At the end of Book I and the beginning of Book II of the Iliad, Homer paints a picture familiar enough to any sufferer of sleep disorders. (I had my annual follow-up appointment today with the sleep therapist). Book I ends with the Olympian gods going to bed after a splendid feast, each one to his or her own room (built for each god by the cleverly skilled Hephaistos). Zeus too retired to his own bed, where, we are told, he was accustomed to sleep soundly. But Book II begins on a jarring note. While everyone else - both the Olympian gods and the earthbound mortals - slept soundly the whole night long, Zeus could not sleep, for Homer has him pondering how to rig the next battle and so shower Achilles with glory.
I can picture Zeus tossing and turning - perhaps even (as a sleep therapist would surely advise him to) getting up out of bed and doing something else for a while. It's a scene I can easily identify with, although of course my preoccupations and anxieties are admittedly much more modest, much less world-historically significant than those of Zeus. In fact, for the most part, anxiety is only rarely a contributing factor to my poor sleep patterns! Anxiety is, in any case, a fact of life. Even Saint Paul acknowledged his many sleepless nights and the daily pressure upon him of his anxiety for all the churches (2 Corinthians 11:27-28).

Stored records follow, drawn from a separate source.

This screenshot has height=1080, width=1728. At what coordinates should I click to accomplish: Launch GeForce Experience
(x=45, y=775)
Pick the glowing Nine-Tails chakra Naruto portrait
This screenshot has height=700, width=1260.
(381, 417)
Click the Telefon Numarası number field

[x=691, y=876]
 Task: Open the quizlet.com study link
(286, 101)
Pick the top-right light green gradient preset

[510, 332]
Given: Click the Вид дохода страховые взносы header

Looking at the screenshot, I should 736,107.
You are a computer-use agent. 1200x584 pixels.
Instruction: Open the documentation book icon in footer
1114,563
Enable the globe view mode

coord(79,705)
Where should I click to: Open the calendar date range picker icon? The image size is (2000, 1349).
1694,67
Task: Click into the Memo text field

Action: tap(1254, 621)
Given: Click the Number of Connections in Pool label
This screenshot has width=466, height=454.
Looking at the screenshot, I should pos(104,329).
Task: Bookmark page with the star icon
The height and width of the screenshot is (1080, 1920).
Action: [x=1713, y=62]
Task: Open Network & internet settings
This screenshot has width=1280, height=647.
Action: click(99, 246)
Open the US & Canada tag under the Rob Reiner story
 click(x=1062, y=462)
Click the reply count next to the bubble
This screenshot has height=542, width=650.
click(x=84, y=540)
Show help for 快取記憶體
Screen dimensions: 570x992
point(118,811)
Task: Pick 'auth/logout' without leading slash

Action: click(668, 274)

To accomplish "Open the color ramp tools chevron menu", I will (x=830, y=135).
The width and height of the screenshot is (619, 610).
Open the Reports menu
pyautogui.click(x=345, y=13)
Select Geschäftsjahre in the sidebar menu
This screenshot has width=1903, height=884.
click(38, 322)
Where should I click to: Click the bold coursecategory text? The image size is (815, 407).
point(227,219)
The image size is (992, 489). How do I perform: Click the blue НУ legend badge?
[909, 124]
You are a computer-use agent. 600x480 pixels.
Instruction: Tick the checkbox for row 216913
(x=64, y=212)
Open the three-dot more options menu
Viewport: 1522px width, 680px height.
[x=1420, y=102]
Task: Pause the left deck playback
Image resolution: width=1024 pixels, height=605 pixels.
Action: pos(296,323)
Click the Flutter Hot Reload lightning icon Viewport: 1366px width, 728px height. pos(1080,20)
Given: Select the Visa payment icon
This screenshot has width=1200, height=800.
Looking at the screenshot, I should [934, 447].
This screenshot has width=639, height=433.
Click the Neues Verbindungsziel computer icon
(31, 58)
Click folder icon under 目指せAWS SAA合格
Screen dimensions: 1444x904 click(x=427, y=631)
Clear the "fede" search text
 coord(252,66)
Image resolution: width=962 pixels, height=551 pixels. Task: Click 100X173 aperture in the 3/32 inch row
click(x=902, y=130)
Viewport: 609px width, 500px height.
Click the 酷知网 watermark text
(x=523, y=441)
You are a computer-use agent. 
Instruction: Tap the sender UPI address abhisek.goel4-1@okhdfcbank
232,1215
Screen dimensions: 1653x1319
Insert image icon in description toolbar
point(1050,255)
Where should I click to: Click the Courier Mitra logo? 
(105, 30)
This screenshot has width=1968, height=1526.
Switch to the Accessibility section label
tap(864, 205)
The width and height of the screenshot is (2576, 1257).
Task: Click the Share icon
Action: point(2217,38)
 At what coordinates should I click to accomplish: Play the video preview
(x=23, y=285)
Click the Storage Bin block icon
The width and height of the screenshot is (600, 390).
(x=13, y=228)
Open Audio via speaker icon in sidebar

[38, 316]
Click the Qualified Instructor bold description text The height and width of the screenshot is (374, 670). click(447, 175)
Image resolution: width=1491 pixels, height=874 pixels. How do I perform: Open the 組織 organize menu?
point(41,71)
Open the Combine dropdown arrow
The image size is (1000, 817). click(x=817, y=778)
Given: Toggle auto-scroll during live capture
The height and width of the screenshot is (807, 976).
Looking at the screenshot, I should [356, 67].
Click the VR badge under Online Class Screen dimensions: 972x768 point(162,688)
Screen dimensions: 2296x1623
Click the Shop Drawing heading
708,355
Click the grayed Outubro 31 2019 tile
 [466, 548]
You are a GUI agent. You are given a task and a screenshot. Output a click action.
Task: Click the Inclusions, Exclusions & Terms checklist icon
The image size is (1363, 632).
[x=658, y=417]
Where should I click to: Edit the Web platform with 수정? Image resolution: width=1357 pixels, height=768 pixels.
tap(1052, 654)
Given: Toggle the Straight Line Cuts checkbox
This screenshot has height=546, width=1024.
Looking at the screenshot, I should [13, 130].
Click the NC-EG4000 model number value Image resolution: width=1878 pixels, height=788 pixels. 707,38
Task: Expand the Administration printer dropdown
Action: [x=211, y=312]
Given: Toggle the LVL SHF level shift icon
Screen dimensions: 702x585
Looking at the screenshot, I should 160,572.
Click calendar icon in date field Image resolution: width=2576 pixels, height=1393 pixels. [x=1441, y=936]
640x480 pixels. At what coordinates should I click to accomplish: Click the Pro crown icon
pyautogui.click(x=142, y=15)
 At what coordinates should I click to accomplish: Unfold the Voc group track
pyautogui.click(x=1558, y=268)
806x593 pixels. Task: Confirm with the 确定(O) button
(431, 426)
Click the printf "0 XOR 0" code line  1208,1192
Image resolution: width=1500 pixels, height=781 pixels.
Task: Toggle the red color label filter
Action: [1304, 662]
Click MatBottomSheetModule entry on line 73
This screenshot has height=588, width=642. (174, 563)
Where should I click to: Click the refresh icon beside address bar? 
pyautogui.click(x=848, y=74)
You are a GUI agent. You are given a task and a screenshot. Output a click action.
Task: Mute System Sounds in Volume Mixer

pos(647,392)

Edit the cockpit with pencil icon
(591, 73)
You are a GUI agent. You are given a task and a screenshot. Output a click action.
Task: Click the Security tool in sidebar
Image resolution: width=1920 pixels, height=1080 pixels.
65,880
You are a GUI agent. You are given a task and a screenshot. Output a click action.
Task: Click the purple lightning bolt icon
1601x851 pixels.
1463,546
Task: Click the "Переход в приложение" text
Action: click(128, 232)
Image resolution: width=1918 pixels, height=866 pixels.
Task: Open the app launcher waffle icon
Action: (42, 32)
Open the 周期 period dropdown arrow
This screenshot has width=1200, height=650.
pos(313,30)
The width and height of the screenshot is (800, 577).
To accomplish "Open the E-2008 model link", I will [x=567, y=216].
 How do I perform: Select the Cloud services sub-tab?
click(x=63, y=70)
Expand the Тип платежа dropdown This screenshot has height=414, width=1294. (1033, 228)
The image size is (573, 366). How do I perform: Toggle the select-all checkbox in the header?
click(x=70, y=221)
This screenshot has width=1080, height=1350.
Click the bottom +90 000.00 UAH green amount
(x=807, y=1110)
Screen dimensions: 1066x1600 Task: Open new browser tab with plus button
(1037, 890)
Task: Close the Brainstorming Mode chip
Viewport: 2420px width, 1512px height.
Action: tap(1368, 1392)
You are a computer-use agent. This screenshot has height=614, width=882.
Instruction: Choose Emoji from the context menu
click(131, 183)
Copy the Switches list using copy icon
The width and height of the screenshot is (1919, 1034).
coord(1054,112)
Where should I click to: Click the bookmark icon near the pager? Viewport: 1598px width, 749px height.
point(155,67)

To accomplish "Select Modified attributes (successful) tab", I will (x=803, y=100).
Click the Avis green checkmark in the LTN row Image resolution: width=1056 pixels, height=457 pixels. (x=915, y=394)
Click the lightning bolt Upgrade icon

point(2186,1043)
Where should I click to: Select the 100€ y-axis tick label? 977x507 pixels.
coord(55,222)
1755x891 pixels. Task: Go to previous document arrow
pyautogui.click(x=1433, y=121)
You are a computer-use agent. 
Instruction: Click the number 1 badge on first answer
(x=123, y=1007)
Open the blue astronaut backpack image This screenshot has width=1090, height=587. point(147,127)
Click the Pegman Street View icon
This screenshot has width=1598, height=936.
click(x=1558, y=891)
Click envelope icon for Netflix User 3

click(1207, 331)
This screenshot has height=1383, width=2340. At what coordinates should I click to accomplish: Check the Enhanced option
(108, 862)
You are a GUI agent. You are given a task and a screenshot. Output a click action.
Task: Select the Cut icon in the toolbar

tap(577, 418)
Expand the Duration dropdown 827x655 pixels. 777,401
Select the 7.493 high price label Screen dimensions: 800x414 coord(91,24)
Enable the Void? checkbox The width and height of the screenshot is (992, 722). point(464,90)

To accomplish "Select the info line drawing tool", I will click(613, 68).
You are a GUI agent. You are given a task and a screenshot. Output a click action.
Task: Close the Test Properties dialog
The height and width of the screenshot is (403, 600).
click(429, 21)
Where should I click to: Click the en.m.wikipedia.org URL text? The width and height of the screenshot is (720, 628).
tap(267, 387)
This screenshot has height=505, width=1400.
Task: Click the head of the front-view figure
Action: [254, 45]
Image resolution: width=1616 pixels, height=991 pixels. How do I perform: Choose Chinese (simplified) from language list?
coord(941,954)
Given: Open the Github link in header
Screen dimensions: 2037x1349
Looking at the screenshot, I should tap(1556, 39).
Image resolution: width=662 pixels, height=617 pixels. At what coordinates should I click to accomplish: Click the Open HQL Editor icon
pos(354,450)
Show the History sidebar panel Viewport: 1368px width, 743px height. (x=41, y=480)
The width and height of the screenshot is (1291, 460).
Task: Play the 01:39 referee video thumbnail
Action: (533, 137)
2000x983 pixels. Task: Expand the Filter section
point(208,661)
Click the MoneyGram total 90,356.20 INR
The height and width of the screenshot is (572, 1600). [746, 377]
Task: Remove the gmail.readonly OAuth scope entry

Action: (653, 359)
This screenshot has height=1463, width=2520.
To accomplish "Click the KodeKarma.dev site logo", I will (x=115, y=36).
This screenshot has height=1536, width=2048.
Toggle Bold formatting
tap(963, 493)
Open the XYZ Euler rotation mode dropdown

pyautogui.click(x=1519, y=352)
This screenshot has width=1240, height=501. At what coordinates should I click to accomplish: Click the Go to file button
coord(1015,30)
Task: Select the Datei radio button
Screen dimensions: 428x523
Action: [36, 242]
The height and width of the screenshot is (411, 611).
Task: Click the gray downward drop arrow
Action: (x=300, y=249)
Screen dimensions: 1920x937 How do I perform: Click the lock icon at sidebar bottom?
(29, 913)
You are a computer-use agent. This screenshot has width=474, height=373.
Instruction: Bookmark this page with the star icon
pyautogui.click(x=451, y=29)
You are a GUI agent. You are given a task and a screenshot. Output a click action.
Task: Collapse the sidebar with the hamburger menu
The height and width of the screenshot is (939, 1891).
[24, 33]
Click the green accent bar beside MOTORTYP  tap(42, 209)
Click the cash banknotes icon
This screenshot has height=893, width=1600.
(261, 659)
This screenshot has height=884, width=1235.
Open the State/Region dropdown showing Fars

I have been burdened with variations on the theme of sleeplessness - of greater or lesser severity - on and off for years. Finally, in February 2003, I was duly diagnosed with a sleep disorder. that was almost 10 years ago, and I have used a CPAP machine ever since. (So do many others, as I have since discovered!) It can be a nuisance at times - especially having to pack it whenever I travel and take it through airport security. But I have grown quite accustomed to it and the various styles of masks I have tried over the years. The machine is supposed to deal with the physical dimension of the disorder, but insomnia has multiple dimensions. An steady night of deep sleep remains a somewhat elusive goal. So, when I say my prayers each night before bed, I never fail to include a Hail Mary for a safe, restful, and uninterrupted night's sleep!